■ **Extracted text**

THE LEAFLET
December 28 2023
will it change your life, tochas constraints, values before data
DO YOU EXPECT THIS TO BE LIFE-CHANGING?
A favorite Peter Block question of mine is:
On a scale of 1-7, with 1 being a waste of time and 7 being life-changing, how meaningful do you plan for this experience to be?
I like bringing this question to a team at the outset of a project or near the formative moment of the team itself. As Block recommends, I also bring it with an explicitly stated lack of judgment of the ratings - some folks assume, especially because I can be a rah-rah kind of leader, that this question is a veiled attempt to get everyone to say they expect their experience to be life-changing. I don’t expect that or even want it.
I like to follow up with a second question:
“What do you commit to doing so that your experience is at least as good as what you just planned?”

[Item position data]
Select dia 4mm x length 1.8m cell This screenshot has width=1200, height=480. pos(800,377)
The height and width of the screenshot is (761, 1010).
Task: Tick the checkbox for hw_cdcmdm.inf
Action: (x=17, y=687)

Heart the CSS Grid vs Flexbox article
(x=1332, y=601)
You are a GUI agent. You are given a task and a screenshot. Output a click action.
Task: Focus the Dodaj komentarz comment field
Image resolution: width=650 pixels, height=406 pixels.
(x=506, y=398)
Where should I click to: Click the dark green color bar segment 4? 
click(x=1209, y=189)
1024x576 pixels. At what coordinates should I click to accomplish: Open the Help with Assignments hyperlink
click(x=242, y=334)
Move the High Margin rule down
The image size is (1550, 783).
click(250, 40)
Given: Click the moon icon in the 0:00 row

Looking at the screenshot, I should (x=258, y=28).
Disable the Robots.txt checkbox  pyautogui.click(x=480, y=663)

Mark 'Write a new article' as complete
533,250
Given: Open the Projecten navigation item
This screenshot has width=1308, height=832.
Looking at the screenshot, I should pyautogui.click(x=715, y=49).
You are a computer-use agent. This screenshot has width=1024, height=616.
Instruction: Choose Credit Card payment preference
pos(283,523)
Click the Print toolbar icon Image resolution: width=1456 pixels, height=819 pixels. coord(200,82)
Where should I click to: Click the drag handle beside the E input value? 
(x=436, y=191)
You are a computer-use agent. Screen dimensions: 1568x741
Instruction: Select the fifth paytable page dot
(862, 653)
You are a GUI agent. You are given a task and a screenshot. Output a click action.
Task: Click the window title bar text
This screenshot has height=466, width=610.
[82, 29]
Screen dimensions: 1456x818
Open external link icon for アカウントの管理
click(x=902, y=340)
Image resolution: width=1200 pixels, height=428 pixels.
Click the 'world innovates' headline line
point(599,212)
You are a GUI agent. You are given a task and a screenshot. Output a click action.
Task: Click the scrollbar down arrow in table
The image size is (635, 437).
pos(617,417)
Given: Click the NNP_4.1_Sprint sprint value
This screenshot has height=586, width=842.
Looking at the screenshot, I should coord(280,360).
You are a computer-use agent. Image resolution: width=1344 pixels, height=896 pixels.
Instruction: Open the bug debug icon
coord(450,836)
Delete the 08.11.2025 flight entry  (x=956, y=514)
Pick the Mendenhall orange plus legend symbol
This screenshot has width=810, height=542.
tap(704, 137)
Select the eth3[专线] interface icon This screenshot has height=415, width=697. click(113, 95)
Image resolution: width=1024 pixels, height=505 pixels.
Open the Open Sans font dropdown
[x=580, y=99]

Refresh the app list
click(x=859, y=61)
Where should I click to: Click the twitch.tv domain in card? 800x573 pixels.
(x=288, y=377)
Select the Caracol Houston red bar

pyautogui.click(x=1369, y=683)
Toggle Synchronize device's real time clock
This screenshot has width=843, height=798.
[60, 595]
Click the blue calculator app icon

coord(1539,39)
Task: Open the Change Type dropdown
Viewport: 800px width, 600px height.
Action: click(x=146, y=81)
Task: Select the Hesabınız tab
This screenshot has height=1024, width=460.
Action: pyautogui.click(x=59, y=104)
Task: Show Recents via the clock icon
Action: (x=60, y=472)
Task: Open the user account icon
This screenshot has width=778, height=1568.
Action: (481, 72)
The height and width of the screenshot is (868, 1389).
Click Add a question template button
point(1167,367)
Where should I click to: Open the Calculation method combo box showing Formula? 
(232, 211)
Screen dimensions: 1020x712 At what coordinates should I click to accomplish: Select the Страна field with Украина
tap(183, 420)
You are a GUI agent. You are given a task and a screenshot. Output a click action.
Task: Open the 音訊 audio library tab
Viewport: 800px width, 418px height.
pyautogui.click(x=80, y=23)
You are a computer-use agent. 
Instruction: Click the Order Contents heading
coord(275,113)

■ **Directions**
Do these statements agree with the leaflet text? Answer yes or no for each, quoting the words from the text that decide it.
(a) The question asks for a rating on a scale of 1 to 10.
(b) The writer poses the question while explicitly stating no judgment of the ratings.
(c) The writer wants everyone to say they expect their experience to be life-changing.
You won't need the item position data.

■ **Answer for the task**
(a) No: "On a scale of 1-7"
(b) Yes: "I also bring it with an explicitly stated lack of judgment of the ratings"
(c) No: "I don’t expect that or even want it."